**Job**: Please revise the material from the line that contains "Given: Select the 3,00 quick stake" through the line that contains "[x=159, y=284]", replacing "Dangerous Goods Officer" with "Safety Officer" and leaving everything else unchanged.

**Data excerpts**:
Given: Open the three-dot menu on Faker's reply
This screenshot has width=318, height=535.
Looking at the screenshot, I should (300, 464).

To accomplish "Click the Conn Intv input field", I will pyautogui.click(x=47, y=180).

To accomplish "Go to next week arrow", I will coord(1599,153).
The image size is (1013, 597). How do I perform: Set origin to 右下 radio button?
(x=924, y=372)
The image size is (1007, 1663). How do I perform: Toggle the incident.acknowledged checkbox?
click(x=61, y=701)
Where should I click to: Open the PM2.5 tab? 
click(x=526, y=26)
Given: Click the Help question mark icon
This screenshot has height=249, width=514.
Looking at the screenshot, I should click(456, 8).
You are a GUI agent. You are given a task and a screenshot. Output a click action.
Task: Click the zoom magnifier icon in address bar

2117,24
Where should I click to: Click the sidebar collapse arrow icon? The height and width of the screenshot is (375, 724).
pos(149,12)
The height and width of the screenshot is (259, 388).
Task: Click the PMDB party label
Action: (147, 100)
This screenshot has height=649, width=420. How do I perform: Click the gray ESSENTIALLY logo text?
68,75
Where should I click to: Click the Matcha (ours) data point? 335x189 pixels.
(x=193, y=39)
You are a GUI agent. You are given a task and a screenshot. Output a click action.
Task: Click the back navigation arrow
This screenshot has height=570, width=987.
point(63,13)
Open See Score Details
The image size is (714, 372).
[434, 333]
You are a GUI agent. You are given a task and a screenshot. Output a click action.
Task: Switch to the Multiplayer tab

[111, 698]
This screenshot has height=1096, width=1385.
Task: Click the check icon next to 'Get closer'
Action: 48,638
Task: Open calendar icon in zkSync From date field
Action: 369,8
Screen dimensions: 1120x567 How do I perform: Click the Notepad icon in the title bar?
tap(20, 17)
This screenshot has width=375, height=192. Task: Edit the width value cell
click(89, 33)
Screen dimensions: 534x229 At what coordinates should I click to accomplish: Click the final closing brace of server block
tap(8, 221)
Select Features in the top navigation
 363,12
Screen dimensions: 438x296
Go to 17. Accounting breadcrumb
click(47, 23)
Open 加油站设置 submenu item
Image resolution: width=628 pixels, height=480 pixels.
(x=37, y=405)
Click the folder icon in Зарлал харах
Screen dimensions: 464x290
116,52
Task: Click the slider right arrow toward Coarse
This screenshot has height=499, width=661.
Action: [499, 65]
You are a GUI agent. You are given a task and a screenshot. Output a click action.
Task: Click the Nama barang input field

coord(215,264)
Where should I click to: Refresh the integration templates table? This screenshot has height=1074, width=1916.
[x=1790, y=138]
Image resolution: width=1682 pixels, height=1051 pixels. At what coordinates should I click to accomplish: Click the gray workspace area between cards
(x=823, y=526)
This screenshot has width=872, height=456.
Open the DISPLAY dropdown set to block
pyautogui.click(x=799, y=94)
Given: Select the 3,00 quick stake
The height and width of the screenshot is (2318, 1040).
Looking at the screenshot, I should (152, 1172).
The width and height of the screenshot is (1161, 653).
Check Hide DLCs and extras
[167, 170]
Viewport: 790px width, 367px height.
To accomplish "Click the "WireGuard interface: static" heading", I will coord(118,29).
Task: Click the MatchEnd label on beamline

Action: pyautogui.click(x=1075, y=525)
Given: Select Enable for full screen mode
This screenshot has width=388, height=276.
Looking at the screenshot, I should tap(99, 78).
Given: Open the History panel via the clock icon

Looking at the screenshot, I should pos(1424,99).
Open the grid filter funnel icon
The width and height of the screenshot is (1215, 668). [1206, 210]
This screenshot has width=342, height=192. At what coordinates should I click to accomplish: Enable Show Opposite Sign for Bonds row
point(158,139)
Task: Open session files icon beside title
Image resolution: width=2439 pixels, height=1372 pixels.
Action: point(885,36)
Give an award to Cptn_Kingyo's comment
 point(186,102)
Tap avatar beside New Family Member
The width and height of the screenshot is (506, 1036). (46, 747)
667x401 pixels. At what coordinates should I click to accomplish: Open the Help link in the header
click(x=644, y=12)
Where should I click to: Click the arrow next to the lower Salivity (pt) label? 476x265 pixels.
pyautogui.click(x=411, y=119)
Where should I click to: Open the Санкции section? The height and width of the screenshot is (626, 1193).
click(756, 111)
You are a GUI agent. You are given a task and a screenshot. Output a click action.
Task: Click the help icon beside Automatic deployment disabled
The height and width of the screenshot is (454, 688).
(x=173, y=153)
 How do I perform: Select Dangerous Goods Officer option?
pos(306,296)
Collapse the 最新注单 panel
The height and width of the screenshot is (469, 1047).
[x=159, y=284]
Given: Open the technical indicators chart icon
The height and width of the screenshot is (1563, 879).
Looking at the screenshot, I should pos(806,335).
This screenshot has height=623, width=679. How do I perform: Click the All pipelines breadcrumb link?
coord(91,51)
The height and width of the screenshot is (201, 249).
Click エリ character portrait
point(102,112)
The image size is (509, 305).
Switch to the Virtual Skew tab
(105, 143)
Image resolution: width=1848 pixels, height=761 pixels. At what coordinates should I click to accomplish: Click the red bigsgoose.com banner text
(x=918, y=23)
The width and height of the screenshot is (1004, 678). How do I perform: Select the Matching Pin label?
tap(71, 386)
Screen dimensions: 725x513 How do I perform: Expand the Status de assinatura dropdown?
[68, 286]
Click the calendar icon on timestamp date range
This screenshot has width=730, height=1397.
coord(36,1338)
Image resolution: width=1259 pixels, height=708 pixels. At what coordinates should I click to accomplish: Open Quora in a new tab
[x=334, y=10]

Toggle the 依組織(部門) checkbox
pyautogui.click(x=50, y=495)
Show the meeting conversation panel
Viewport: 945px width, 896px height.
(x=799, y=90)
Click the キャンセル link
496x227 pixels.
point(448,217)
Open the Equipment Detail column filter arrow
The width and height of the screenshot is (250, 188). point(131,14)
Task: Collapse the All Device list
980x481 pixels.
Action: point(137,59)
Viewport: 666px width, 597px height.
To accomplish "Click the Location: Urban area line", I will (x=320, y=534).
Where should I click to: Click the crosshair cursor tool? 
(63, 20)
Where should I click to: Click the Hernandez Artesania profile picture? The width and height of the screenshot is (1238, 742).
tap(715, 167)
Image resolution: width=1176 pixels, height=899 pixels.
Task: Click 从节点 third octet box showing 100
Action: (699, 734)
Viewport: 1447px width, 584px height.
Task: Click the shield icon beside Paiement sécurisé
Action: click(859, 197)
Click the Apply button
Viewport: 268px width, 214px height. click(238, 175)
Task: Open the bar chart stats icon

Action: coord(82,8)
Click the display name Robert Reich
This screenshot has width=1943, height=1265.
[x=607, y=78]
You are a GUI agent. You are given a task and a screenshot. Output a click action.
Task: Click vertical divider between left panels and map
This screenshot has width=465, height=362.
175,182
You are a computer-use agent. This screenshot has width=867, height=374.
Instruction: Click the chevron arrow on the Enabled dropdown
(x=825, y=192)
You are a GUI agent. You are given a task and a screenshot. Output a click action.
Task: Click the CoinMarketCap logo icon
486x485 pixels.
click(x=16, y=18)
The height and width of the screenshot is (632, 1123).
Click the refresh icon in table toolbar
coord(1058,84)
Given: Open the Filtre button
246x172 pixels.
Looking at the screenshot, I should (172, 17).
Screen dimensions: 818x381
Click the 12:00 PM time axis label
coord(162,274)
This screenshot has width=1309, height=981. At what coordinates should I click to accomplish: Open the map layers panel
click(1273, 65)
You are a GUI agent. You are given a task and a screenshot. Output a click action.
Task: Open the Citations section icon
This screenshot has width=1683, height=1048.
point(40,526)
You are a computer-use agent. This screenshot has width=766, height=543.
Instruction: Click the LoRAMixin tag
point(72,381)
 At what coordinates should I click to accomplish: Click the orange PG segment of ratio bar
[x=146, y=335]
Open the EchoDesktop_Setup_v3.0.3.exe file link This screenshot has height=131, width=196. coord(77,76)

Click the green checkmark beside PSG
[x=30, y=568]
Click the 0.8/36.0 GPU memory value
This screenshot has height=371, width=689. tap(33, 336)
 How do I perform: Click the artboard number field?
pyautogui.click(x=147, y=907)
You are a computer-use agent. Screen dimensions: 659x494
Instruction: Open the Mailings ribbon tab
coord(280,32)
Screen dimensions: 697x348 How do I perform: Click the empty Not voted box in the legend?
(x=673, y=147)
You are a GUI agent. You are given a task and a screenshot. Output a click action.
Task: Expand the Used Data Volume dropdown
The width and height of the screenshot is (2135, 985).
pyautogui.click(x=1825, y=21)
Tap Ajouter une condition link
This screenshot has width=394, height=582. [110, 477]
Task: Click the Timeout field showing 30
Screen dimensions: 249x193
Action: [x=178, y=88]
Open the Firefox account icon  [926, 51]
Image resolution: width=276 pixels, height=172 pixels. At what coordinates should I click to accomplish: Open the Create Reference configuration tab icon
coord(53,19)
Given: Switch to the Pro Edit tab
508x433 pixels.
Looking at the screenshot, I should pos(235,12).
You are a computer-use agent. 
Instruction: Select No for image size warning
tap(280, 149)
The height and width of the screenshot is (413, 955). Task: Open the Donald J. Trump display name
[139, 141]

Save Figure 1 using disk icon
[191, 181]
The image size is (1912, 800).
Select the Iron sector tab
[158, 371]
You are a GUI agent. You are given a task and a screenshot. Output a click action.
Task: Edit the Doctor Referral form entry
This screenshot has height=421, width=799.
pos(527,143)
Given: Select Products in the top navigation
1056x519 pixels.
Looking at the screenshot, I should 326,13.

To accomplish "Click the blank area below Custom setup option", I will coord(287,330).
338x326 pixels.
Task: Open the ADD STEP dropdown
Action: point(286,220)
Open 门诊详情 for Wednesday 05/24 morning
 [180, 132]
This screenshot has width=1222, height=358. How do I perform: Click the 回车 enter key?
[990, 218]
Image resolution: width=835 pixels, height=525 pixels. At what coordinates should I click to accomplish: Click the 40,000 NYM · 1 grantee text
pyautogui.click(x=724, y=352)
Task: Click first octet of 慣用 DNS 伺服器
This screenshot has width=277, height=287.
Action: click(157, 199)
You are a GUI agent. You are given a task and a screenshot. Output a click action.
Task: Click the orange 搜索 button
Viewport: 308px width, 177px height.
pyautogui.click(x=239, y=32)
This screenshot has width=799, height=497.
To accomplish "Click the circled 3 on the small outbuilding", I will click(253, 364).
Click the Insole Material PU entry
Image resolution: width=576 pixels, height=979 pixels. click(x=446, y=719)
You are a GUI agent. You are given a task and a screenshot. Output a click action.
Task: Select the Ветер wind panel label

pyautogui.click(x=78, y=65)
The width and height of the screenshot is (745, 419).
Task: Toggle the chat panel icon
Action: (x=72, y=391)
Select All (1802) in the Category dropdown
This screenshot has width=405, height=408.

**Result below**:
Given: Select the 3,00 quick stake
The height and width of the screenshot is (2318, 1040).
Looking at the screenshot, I should (152, 1172).
The width and height of the screenshot is (1161, 653).
Check Hide DLCs and extras
[167, 170]
Viewport: 790px width, 367px height.
To accomplish "Click the "WireGuard interface: static" heading", I will coord(118,29).
Task: Click the MatchEnd label on beamline

Action: pyautogui.click(x=1075, y=525)
Given: Select Enable for full screen mode
This screenshot has width=388, height=276.
Looking at the screenshot, I should tap(99, 78).
Given: Open the History panel via the clock icon

Looking at the screenshot, I should pos(1424,99).
Open the grid filter funnel icon
The width and height of the screenshot is (1215, 668). [1206, 210]
This screenshot has width=342, height=192. At what coordinates should I click to accomplish: Enable Show Opposite Sign for Bonds row
point(158,139)
Task: Open session files icon beside title
Image resolution: width=2439 pixels, height=1372 pixels.
Action: point(885,36)
Give an award to Cptn_Kingyo's comment
 point(186,102)
Tap avatar beside New Family Member
The width and height of the screenshot is (506, 1036). (46, 747)
667x401 pixels. At what coordinates should I click to accomplish: Open the Help link in the header
click(x=644, y=12)
Where should I click to: Click the arrow next to the lower Salivity (pt) label? 476x265 pixels.
pyautogui.click(x=411, y=119)
Where should I click to: Open the Санкции section? The height and width of the screenshot is (626, 1193).
click(756, 111)
You are a GUI agent. You are given a task and a screenshot. Output a click action.
Task: Click the help icon beside Automatic deployment disabled
The height and width of the screenshot is (454, 688).
(x=173, y=153)
 How do I perform: Select Safety Officer option?
pos(306,296)
Collapse the 最新注单 panel
The height and width of the screenshot is (469, 1047).
[x=159, y=284]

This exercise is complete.